Frage an Volkmar Halbleib von Hildegard B.
Sehr geehrter Herr Halbleib,
sind sie dafür dass alleinreisende syrische Minderjährige mit dem Asylpaket II ihre Eltern für 2 Jahre nicht nachholen können
Sehr geehrte Frau Bäumel,
die Zahl unbegleiteter junger Flüchtlinge steigt. Sie hat sich von 2014 auf 2015 verdreifacht. Rund 14.500 allein reisende Jugendliche haben 2015 einen Asylantrag gestellt. Viele jedoch stellen (zunächst) keinen Asylantrag. Eine reine Duldung jedoch schließt vom Gesetz her einen Elternnachzug aus.
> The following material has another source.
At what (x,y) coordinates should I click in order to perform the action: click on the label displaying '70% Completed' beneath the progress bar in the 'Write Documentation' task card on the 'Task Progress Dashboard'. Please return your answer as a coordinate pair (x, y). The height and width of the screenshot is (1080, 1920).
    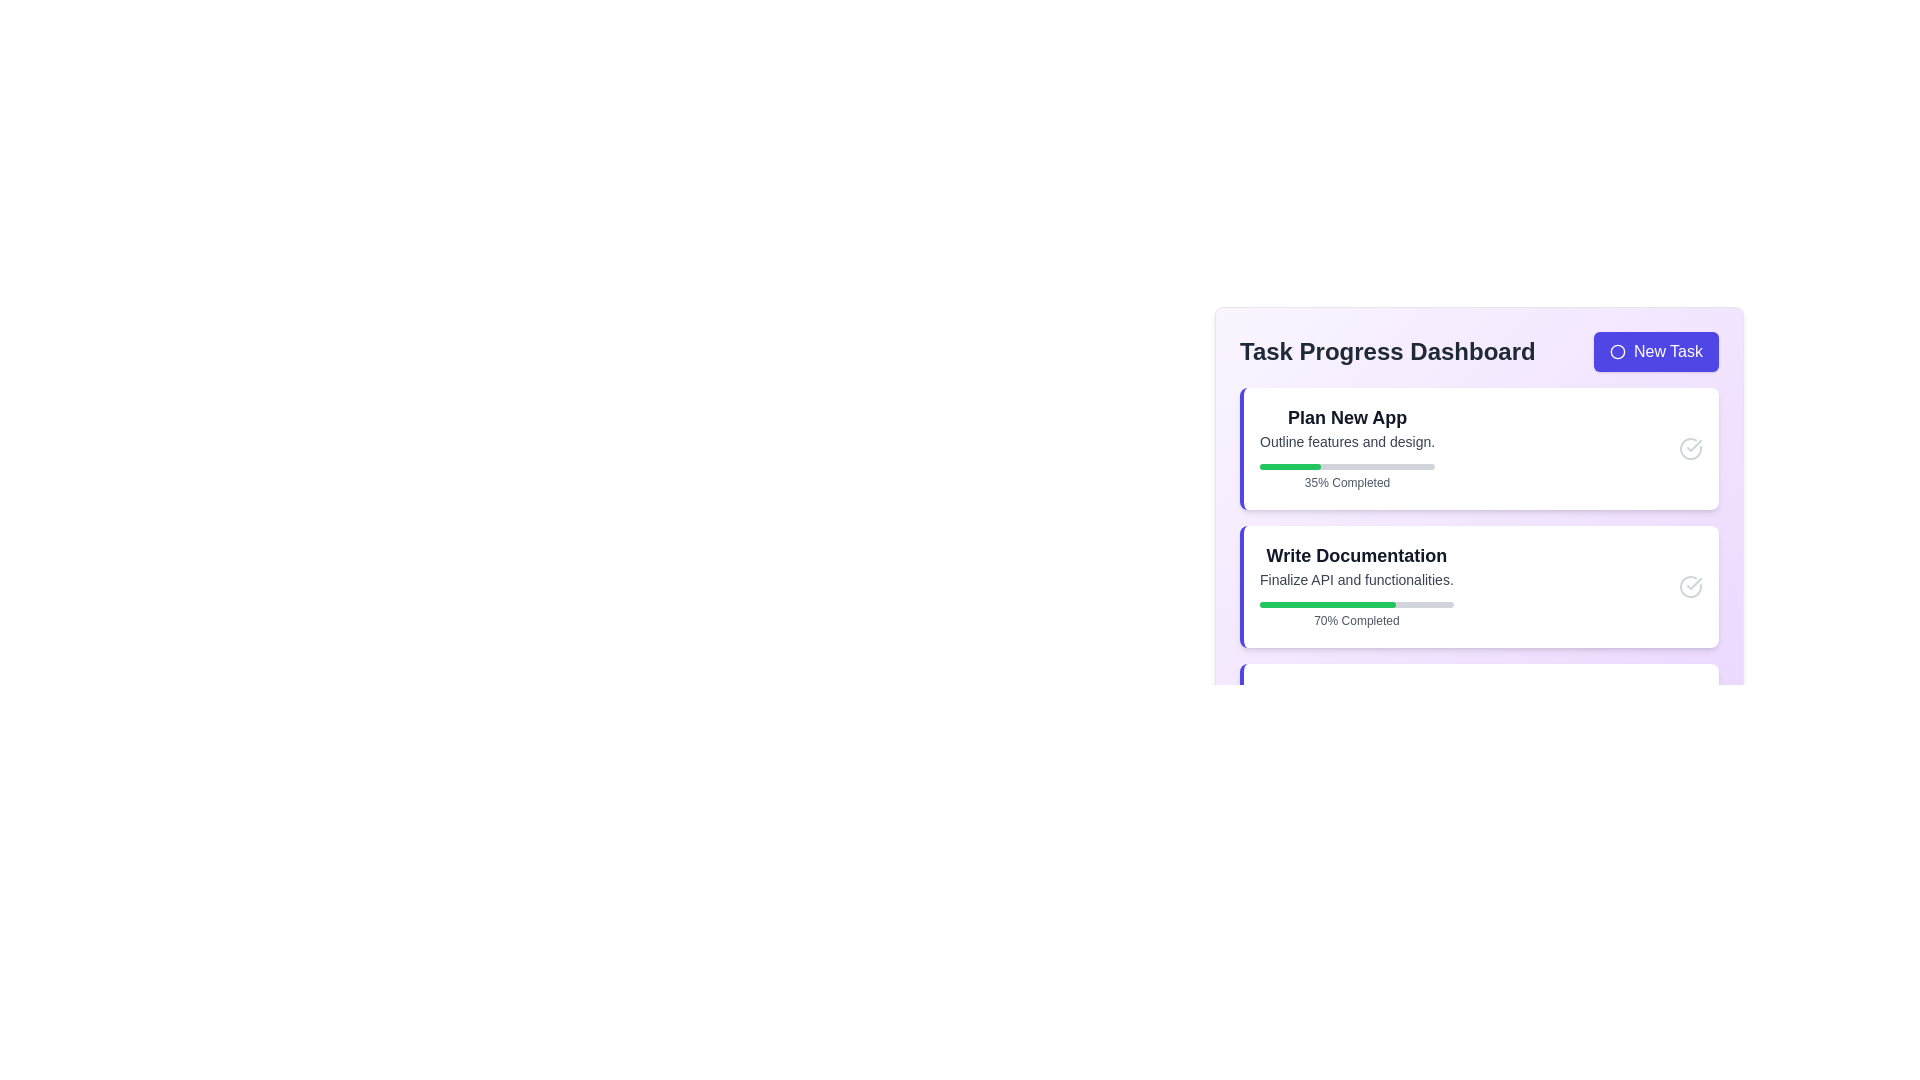
    Looking at the image, I should click on (1356, 620).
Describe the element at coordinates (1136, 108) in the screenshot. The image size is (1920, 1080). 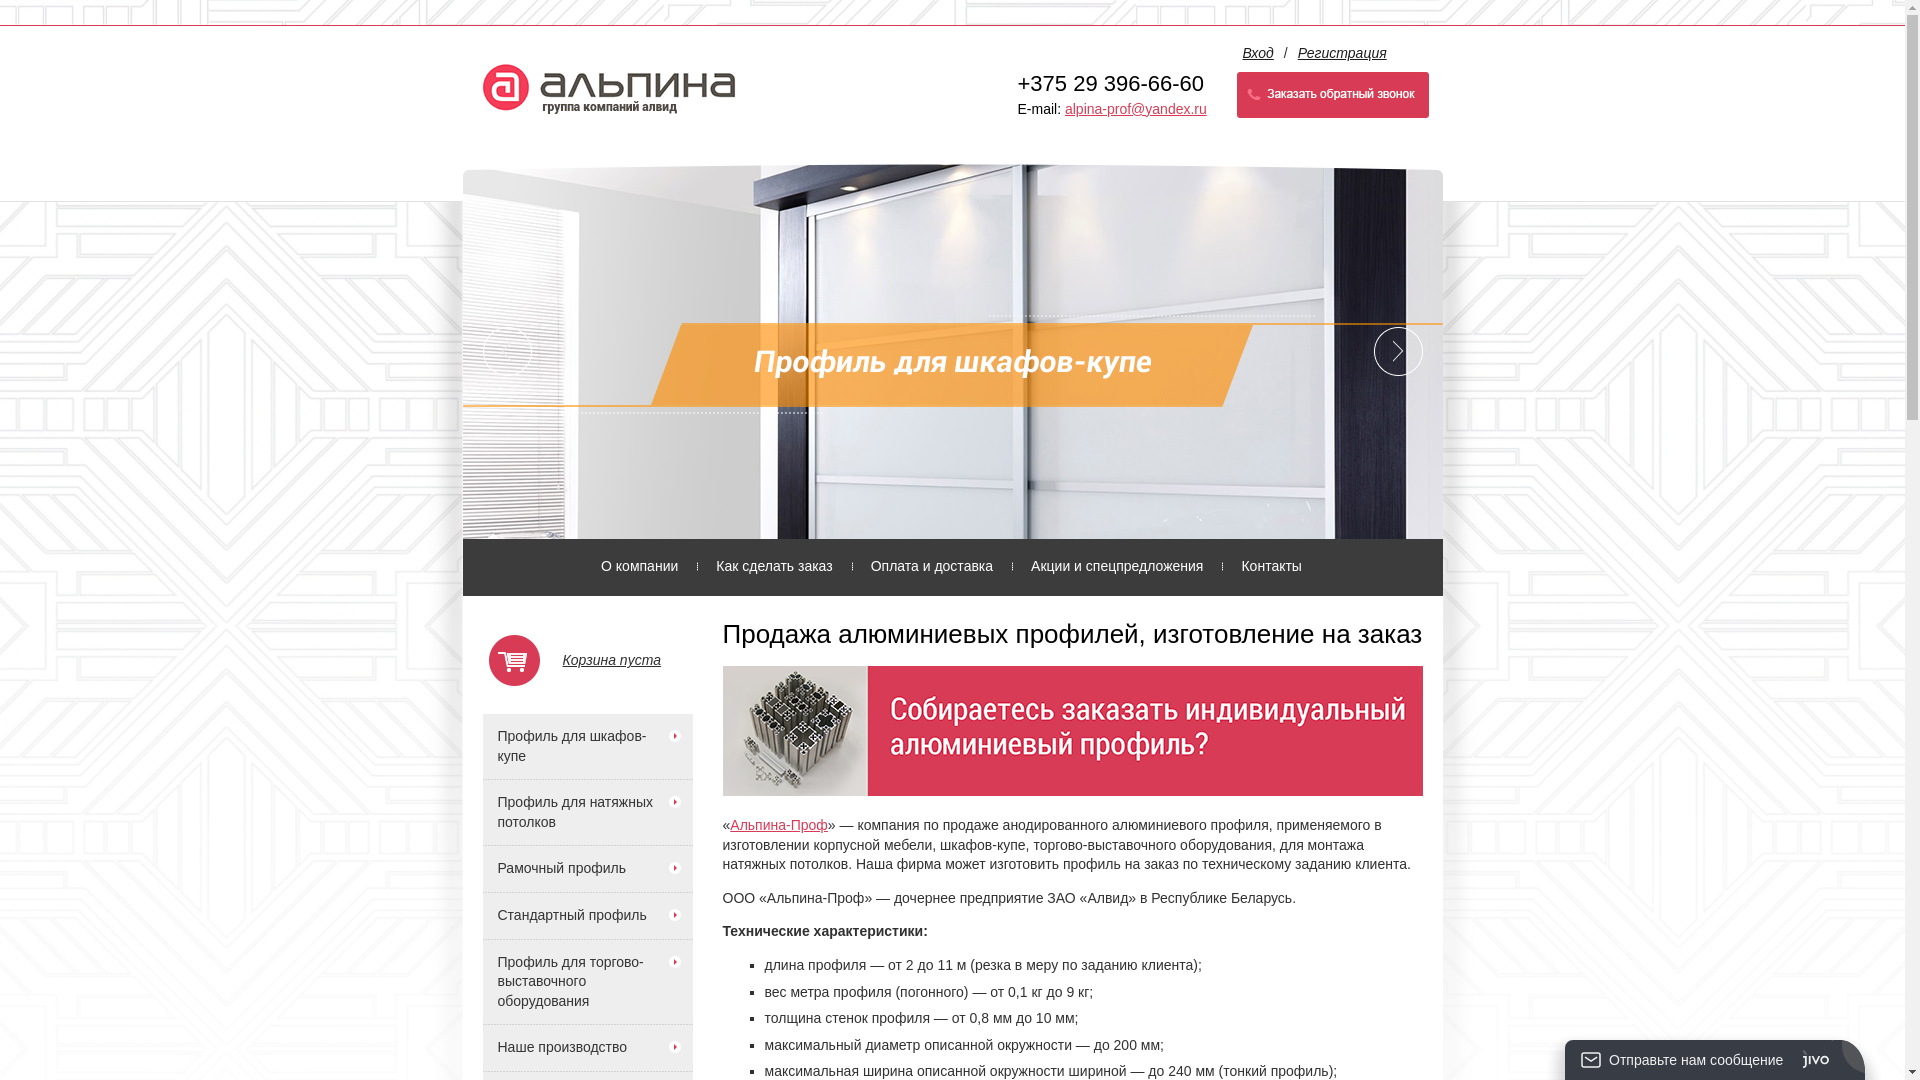
I see `'alpina-prof@yandex.ru'` at that location.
Das in der großen Koalition von der SPD geführte Familienministerium hat angesichts solcher Zahlen durchgesetzt, dass junge Flüchtlinge bis zum Ende ihrer Ausbildung in Deutschland bleiben dürfen. Zudem werden nun 16- bis 17-jährige Flüchtlinge, die ohne Eltern hier sind, im Asylverfahren von einem gesetzlichen Vertreter begleitet. Darüber hinaus werden sie seit November 2015, dann, wenn an ihrem Ankunftsort keine Unterkünfte des Jugendamts vorhanden sind, auf andere Bundesländer verteilt. Unbegleitete Jugendliche kommen nicht in Sammelunterkünfte.
Im Aufenthaltsgesetz gilt bisher der Elternnachzug auch für allein geflüchtete Jugendliche mit subsidiärem Schutz. Und nur um diese geht es in der aktuellen Diskussion. Im Jahr 2015 haben gerademal 105 unbegleitete minderjährige Jugendliche subsidiären Schutz bei uns erhalten, nur um die vergleichsweise geringe Dimension des Problems zu verdeutlichen. Dennoch geht es natürlich um das Wohl eines jeden einzelnen Jugendlichen. Mit subsidiärem Schutz ist gemeint, dass er auch für jene Jugendliche gilt, die nicht individuell verfolgt worden sind und die auch nicht unter die Genfer Flüchtlingskonvention fallen.
Im bisherigen Entwurf des Asylpakets II war der Elternnachzug für geflohene Jugendliche mit subsidiärem Schutz enthalten. Generell gilt die Regelung, dass der Elternnachzug erst dann erfolgen kann, wenn das Asylverfahren für den Jugendlichen abgeschlossen ist.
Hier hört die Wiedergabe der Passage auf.